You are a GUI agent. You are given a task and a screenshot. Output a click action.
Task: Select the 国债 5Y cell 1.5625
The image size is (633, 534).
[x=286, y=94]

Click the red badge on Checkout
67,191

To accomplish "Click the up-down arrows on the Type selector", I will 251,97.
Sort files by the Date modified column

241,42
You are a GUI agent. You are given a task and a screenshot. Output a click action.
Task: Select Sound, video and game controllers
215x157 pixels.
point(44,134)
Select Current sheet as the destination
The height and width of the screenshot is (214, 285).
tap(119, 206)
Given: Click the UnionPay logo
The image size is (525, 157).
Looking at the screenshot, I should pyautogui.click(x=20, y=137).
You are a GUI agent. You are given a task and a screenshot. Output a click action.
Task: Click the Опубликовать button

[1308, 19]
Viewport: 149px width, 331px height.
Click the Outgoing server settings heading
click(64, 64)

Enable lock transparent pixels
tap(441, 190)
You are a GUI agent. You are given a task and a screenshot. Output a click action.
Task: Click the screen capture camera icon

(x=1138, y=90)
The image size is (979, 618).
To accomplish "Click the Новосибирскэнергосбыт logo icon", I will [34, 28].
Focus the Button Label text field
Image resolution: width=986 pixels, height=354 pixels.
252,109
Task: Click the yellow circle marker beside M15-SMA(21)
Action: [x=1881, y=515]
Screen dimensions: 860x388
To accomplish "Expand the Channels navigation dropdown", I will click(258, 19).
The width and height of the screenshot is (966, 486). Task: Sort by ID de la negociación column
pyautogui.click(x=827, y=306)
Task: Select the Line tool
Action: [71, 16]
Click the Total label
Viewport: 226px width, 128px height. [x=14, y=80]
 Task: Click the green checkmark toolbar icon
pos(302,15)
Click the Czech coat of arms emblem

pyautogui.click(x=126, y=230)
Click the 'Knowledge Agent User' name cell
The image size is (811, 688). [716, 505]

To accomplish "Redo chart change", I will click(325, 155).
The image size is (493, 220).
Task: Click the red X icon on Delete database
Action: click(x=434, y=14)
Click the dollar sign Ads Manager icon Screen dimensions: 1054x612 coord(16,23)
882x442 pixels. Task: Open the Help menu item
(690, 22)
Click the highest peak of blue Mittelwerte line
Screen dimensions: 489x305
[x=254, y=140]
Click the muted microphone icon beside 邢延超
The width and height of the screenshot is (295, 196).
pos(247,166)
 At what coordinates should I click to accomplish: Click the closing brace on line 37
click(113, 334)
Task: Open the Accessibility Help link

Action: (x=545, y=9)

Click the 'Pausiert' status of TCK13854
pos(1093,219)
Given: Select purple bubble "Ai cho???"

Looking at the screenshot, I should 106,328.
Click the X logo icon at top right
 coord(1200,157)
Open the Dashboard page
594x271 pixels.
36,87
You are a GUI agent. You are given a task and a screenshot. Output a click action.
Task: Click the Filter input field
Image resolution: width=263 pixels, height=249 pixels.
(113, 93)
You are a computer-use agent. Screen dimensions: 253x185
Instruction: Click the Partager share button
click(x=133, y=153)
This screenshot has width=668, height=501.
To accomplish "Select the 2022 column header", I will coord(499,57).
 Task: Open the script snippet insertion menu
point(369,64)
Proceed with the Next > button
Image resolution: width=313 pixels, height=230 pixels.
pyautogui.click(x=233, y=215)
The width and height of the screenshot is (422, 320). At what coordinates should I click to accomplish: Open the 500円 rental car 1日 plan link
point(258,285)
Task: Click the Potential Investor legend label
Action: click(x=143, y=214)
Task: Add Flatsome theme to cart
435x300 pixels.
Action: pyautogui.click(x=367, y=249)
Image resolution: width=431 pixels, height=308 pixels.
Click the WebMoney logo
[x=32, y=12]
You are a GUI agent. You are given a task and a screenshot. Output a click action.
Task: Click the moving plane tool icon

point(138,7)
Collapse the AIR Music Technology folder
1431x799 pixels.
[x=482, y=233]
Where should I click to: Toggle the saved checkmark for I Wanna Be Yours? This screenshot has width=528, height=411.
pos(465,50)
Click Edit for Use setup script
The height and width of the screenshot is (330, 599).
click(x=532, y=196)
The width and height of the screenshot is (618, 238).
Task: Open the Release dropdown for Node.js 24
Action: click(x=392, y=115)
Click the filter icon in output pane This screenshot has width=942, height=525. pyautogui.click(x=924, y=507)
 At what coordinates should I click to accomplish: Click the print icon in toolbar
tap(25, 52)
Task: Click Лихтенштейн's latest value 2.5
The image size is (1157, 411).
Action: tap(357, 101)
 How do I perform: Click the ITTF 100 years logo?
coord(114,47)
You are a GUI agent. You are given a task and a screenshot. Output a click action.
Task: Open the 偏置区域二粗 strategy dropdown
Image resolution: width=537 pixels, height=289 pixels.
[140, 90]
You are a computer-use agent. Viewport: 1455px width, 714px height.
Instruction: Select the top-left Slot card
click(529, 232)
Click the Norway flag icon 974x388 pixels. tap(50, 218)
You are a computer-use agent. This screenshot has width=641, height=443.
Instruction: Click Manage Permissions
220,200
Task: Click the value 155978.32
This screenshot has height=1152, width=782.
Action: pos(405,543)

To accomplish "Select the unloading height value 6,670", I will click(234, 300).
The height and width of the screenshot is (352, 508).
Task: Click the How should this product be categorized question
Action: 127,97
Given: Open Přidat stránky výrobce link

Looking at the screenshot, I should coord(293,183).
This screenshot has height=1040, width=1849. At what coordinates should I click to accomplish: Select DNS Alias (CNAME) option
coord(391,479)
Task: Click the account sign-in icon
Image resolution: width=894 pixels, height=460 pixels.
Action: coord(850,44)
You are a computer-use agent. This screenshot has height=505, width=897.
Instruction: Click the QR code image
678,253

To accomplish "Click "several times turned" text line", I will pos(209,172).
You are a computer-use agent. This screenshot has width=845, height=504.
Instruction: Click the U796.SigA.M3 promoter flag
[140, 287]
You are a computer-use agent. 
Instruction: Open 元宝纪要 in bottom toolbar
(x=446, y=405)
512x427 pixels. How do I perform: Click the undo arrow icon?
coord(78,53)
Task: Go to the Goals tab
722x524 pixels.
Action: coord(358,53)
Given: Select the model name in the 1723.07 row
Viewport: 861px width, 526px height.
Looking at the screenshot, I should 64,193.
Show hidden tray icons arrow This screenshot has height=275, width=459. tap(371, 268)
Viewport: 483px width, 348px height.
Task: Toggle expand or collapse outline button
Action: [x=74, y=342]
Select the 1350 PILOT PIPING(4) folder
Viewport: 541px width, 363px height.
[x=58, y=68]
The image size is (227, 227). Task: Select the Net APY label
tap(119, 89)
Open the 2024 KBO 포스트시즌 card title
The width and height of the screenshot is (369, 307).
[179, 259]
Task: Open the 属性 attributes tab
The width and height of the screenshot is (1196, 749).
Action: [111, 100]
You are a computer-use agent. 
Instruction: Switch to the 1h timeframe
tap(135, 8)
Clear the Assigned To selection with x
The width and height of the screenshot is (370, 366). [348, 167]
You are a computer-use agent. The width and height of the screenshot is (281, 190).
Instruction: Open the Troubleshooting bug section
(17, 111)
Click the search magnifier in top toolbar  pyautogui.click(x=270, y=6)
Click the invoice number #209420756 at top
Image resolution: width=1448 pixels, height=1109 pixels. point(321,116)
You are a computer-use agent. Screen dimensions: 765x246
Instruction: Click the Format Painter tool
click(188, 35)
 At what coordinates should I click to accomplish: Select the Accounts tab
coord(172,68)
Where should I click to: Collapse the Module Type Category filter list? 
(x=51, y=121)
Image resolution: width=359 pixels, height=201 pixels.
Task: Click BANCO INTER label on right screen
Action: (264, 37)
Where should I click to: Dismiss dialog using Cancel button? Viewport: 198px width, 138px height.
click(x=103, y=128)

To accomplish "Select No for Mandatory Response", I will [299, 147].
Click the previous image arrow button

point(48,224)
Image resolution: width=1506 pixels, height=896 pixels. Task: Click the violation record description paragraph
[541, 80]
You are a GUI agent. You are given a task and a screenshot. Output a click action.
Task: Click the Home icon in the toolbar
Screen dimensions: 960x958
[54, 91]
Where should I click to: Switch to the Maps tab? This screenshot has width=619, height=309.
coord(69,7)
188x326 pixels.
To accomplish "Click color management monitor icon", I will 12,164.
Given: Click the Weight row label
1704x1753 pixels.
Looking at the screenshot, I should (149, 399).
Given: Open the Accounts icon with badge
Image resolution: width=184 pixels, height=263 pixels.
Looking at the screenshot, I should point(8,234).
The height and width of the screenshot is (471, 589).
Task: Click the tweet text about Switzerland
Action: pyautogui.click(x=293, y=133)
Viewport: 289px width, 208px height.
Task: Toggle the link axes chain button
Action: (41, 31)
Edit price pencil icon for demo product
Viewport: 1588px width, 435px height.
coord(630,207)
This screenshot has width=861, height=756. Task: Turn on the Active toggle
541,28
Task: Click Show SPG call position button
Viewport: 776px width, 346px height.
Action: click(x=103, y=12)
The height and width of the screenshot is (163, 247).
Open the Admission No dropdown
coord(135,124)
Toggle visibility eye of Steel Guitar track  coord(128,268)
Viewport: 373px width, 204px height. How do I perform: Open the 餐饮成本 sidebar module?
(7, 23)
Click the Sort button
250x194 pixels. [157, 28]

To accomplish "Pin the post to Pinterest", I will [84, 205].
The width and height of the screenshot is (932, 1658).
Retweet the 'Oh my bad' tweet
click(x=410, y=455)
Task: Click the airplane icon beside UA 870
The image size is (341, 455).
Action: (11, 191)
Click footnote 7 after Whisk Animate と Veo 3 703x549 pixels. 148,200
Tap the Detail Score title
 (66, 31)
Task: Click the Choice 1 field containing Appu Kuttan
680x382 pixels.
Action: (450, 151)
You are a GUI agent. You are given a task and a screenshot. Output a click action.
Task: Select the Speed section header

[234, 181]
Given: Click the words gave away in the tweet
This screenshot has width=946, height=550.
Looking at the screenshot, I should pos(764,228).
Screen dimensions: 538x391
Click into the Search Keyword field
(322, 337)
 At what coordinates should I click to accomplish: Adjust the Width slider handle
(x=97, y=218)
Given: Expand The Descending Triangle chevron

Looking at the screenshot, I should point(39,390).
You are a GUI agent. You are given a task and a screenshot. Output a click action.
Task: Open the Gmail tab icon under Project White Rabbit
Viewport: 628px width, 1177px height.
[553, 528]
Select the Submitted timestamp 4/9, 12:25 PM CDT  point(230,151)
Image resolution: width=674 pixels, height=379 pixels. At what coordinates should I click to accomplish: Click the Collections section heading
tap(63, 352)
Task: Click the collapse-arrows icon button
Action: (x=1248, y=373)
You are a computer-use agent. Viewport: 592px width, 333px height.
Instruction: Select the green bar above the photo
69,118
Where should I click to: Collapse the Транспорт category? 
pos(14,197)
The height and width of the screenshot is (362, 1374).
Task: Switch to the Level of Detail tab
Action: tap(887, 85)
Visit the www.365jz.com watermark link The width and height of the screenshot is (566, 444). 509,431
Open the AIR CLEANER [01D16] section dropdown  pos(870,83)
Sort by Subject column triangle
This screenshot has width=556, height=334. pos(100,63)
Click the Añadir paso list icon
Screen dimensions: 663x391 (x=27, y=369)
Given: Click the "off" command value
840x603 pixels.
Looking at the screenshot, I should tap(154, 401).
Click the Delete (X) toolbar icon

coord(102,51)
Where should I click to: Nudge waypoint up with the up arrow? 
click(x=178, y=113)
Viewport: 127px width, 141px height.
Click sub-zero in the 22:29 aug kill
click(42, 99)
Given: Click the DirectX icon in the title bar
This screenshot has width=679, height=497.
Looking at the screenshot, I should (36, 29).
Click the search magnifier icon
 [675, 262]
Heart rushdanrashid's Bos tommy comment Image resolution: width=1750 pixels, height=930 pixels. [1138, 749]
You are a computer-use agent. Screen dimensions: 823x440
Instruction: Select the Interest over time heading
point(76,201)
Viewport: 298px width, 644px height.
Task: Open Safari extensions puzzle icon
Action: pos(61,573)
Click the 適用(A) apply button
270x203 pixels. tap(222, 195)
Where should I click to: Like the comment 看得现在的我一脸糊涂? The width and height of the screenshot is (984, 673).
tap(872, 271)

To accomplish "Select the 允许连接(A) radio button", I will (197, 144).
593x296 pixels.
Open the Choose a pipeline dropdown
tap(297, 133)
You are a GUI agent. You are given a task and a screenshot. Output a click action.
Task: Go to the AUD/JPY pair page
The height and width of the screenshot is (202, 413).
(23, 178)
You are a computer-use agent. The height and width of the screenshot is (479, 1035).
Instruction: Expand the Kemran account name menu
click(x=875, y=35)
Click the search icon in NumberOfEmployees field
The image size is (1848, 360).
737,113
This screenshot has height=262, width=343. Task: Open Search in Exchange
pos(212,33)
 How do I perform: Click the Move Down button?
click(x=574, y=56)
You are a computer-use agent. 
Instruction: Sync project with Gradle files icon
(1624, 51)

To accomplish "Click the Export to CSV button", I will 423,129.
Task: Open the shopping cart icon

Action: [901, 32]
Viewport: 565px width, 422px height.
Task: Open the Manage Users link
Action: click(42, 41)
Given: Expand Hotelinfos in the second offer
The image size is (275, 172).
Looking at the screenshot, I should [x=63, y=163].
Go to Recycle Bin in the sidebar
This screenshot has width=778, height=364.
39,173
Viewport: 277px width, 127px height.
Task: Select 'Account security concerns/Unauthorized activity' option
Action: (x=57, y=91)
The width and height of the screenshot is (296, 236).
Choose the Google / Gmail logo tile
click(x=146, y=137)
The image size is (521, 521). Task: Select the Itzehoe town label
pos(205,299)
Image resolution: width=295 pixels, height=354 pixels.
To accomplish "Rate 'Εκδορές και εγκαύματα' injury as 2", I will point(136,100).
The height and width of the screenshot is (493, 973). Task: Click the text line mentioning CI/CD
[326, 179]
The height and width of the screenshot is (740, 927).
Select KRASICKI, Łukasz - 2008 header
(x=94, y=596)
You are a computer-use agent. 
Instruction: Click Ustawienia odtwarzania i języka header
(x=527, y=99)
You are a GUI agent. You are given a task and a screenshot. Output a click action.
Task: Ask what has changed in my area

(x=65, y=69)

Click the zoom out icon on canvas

········

*ACTIVITY*
Which lines of the data above contain "page"? Copy each one.

*EXPECTED OUTPUT*
Open the Dashboard page
Task: Go to the AUD/JPY pair page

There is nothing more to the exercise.